*ACTIVITY*:
Return the whole text below about what a Responsible Party is, word for word.

What is a Responsible Party?
Part 4 in Our Series: Are Your Affairs in Order?
Under what circumstances can a person who has been appointed as a Power of Attorney or Conservator be held personally liable for the cost of long-term care at a 24 hour nursing care facility?
To answer that question, you have to know what a Responsible Party is. Generally speaking, there are a number of documents in which someone will sign as a Responsible Party, but a lot of the time, who the Responsible Party is or how Responsible Party is defined can be blurred. There is a tremendous amount of case law on that, but basically, at the end of the day, whether Conservator or Power of Attorney, if you are signing as Responsible Party and Responsible Party is defined in the agreement to mean that you, as an individual, be responsible for all payments should your loved one be unable to pay, then you're going to be liable. The reverse of that occurs when you sign something as a Conservator and you have probate court approval and you're not designating yourself as a Responsible Party, but rather as a Conservator of the individual with explicit probate court approval. The liability in that respect is diminished if not eliminated entirely depending upon the other set of circumstances or facts. Typically, there's a guarantor agreement and most people do not sign that.

*RECORD EXTRACTS*:
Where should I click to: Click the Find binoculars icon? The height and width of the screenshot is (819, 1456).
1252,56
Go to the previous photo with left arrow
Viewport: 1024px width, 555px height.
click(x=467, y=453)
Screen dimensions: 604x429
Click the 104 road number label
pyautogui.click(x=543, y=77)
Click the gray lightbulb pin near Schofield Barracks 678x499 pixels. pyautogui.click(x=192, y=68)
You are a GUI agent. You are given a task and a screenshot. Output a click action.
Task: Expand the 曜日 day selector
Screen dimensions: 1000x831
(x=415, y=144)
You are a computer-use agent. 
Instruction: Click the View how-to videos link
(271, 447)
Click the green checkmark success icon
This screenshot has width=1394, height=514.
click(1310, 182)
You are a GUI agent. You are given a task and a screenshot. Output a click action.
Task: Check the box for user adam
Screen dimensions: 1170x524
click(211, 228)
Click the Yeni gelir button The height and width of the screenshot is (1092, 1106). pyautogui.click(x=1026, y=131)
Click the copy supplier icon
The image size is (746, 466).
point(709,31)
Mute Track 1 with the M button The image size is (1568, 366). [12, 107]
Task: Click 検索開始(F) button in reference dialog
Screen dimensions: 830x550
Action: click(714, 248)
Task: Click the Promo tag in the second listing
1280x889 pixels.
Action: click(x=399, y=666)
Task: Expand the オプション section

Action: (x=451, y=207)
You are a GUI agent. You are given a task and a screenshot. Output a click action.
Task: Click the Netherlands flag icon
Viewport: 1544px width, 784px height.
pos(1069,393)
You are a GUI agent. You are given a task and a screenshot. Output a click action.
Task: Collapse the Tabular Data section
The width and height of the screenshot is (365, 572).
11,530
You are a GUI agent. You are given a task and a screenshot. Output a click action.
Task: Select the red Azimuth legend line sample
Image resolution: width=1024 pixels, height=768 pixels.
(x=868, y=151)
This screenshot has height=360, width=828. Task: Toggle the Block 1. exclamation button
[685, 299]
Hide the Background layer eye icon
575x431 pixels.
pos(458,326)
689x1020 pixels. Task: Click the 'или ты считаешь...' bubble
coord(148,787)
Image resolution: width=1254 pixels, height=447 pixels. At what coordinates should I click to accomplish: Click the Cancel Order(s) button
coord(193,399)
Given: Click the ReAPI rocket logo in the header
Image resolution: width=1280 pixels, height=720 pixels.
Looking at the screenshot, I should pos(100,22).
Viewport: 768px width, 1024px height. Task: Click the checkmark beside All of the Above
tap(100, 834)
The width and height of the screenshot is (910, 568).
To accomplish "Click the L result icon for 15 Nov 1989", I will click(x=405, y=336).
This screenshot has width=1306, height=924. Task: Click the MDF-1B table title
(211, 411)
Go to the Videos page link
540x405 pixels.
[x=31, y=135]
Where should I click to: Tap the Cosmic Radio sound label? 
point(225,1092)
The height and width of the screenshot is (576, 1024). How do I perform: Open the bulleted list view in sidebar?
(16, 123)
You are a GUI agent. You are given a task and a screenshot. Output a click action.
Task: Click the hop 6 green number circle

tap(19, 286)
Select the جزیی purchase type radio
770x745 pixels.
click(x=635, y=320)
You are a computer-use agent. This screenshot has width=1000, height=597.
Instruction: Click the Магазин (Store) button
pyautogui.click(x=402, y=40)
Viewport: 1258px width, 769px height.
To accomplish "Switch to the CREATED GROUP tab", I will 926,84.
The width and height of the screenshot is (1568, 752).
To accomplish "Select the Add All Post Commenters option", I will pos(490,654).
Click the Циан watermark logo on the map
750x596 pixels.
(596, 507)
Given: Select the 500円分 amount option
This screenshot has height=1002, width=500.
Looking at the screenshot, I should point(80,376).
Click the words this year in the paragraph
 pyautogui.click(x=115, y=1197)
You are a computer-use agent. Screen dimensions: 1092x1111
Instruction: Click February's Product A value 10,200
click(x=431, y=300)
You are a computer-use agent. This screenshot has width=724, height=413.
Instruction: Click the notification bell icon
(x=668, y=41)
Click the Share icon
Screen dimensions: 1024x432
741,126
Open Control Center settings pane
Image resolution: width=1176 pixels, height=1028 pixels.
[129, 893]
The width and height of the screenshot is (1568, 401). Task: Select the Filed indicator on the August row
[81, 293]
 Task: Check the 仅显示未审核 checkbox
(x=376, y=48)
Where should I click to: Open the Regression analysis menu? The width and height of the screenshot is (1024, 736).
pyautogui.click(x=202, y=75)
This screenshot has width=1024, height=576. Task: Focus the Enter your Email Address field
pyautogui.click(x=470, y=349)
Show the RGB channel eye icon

*RESPONSE BOX*:
What is a Responsible Party?
Part 4 in Our Series: Are Your Affairs in Order?
Under what circumstances can a person who has been appointed as a Power of Attorney or Conservator be held personally liable for the cost of long-term care at a 24 hour nursing care facility?
To answer that question, you have to know what a Responsible Party is. Generally speaking, there are a number of documents in which someone will sign as a Responsible Party, but a lot of the time, who the Responsible Party is or how Responsible Party is defined can be blurred. There is a tremendous amount of case law on that, but basically, at the end of the day, whether Conservator or Power of Attorney, if you are signing as Responsible Party and Responsible Party is defined in the agreement to mean that you, as an individual, be responsible for all payments should your loved one be unable to pay, then you're going to be liable. The reverse of that occurs when you sign something as a Conservator and you have probate court approval and you're not designating yourself as a Responsible Party, but rather as a Conservator of the individual with explicit probate court approval. The liability in that respect is diminished if not eliminated entirely depending upon the other set of circumstances or facts. Typically, there's a guarantor agreement and most people do not sign that.